More seriously, this is the problem with all these discussions. Mostly conservatives argue about how bad ACA is and point to the high OOP, but of course would bust a vein if it's suggested we pay higher taxes to fix it. So instead ACA opponents create what I've been calling the flying unicorn alternative, that only exists in our imagination, cheaper, better coverage, lower taxes, lower OOP, lower premiums, broader networks, cheaper drugs, etc.! to compare ACA to and find it wanting.

Democrats don't have a problem raising taxes to pay for this - they did it with ACA, one of the most fiscally responsible major bills in likely decades - added nothing to the deficit.
 
There are a couple of points. For those actually on the bottom, 200% of poverty or below, the ACA sets maximum OOP costs at $2,600/person or $5,200/family, without regard to the plan's stated OOP max. Over 200% there's still a lower limit ($6,300/$12,600) but it's not much help.

https://www.kff.org/health-reform/issue-brief/explaining-health-care-reform-questions-about-health/

So, you get in a wreck and blow through the OOP max in the ER most likely, right about the time you enter the door if not before.
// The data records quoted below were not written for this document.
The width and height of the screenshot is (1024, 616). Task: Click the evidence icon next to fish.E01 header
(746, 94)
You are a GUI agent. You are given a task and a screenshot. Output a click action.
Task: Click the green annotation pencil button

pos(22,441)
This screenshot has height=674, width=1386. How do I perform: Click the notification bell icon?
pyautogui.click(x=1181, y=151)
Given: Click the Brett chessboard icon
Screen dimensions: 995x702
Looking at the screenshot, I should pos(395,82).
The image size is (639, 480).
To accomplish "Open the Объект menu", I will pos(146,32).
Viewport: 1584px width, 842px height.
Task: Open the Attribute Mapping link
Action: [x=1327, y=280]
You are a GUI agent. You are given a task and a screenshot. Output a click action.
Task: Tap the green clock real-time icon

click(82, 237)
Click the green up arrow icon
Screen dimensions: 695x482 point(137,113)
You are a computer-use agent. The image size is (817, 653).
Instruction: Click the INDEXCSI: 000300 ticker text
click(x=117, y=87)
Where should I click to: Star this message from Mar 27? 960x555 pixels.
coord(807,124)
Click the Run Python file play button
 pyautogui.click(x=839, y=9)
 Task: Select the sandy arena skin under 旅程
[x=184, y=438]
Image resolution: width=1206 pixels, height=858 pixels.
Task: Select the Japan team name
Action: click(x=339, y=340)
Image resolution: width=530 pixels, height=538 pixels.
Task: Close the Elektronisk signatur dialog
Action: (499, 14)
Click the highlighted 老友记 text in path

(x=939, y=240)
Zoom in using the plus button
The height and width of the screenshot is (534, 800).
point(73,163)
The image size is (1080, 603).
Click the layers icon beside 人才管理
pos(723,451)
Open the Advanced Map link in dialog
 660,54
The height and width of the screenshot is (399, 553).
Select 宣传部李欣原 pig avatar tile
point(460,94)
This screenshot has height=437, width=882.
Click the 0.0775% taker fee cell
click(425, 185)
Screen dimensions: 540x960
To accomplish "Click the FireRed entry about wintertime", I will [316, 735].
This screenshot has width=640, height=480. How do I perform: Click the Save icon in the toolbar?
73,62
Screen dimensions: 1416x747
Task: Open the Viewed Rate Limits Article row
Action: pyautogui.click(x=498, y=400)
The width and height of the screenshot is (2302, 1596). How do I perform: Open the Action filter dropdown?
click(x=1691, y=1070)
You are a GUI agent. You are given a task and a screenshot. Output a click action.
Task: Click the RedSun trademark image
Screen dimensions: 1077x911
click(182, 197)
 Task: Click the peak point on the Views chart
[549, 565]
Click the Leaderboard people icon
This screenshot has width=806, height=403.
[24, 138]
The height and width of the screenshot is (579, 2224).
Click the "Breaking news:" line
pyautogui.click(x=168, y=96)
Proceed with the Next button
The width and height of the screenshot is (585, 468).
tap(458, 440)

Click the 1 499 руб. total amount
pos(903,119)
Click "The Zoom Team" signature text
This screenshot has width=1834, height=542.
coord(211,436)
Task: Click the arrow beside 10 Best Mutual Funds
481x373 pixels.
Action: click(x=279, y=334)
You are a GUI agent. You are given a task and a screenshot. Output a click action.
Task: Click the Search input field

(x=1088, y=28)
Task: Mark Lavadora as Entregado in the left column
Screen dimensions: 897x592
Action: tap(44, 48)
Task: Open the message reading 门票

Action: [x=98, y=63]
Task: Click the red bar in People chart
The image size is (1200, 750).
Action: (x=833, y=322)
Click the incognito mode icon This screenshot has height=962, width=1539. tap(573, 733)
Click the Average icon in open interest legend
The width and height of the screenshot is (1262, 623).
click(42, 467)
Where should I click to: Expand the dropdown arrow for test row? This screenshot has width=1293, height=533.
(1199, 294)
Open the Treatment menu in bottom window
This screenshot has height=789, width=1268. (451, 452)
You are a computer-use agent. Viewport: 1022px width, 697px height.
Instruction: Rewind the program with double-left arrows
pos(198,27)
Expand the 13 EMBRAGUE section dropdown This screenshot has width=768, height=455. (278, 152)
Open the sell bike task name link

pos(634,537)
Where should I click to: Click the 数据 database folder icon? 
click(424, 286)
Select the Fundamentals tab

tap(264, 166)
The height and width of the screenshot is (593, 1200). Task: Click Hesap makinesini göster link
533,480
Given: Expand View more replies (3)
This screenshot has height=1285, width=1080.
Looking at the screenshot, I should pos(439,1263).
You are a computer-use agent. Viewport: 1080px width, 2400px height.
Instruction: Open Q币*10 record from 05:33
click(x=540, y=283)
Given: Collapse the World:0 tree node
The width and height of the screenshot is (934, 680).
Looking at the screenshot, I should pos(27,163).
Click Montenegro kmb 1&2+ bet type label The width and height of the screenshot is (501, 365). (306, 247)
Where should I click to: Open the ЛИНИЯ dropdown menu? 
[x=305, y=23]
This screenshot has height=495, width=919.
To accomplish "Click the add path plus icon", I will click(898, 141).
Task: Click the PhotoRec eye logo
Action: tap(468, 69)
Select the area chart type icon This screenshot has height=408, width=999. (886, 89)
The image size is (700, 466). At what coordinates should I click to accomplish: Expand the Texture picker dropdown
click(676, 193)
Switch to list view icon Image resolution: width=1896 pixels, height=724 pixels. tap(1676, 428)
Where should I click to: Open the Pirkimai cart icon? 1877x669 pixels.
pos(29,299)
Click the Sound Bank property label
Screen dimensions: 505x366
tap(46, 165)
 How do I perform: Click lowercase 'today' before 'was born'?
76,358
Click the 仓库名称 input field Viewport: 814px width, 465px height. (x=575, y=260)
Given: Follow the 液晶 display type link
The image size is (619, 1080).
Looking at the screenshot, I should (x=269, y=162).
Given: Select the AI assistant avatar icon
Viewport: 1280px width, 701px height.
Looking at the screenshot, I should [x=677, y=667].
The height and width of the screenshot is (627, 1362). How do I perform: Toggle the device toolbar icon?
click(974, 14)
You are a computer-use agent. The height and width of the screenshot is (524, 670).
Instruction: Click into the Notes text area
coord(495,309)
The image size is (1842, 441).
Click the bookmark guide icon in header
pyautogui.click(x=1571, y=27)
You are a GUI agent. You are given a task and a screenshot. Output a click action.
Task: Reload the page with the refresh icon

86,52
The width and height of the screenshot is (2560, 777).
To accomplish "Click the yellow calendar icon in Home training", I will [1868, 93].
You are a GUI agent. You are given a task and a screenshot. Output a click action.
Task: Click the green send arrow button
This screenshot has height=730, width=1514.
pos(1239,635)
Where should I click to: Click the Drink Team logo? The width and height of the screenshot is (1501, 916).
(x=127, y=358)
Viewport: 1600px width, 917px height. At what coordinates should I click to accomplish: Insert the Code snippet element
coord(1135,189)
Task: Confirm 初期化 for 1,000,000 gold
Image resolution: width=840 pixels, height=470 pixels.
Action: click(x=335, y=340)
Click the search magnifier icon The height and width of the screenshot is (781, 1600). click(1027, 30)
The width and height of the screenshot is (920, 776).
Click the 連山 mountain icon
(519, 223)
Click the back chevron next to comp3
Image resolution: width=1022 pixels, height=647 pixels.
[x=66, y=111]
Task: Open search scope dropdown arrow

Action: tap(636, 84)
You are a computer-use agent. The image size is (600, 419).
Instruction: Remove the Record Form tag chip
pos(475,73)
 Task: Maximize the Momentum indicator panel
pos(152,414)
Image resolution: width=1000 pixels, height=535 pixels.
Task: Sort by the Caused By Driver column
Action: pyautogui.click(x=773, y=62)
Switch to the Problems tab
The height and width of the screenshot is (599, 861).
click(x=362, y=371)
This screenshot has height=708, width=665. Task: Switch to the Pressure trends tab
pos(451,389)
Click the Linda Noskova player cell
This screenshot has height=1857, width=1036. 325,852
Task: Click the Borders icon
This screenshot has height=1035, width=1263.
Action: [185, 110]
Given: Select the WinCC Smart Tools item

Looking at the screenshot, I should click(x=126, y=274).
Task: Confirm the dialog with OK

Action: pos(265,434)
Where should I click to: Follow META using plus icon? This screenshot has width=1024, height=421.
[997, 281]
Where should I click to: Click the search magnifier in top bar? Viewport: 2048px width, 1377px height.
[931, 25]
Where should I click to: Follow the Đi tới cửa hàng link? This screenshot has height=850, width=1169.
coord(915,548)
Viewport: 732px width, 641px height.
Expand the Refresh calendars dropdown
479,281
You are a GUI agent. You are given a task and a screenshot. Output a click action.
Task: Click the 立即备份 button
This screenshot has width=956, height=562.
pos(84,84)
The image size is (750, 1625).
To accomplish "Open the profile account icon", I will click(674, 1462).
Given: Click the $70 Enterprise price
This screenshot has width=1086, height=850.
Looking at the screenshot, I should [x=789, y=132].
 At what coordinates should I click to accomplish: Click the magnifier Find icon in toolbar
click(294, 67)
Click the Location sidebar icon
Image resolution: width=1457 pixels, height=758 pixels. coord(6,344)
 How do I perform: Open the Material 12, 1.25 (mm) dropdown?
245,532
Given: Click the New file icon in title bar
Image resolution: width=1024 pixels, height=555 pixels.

If you then need surgery, you're still on the hook for the $5,000 or whatever (if you're below 200% of poverty - $2,600) but everyone else down the line gets paid in full, so the surgeon and hospital and anesthesiologist and all the rest get paid the rate negotiated with the insurer, which makes it a lot easier to get that stuff done. Surgeons like getting paid. So in the 'big medical event' scenario, that poor person is better off with insurance.

Where it kills those people is the more routine stuff, like drugs or maybe a bad cut, or a broken arm or whatever that is more than an office visit but won't exceed the OOP max, and if that stuff is annual, say for diabetics, well, the poor just cannot afford it and insurance isn't much help.

As you point out in another post, the problem is if you get OOP costs down low enough for the poor to afford them, then the cost goes way up. What's frustrating from our conservative friends is on Monday we'll see conservatives argue for HIGHER OOP costs and HSAs (which the poor can't afford as you said) then Tuesday complain about ACA forcing plans with high OOP costs that the poor cannot use. So the conservative argument can flip 180 depending on what's needed to conclude ACA is terrible....

It's an easy problem to fix - raise the subsidies, raise taxes. If we want to fix it, I'm good with that.

It's interesting, and it's the same problem I note with housing and student loans. When you try to get more people to participate, you end up raising prices massively. Never in these proposals is there any cost containment measure. They just raise demand, which will obviously raise prices. How do we put downward pressure on prices in a medical system that's gotten out of control?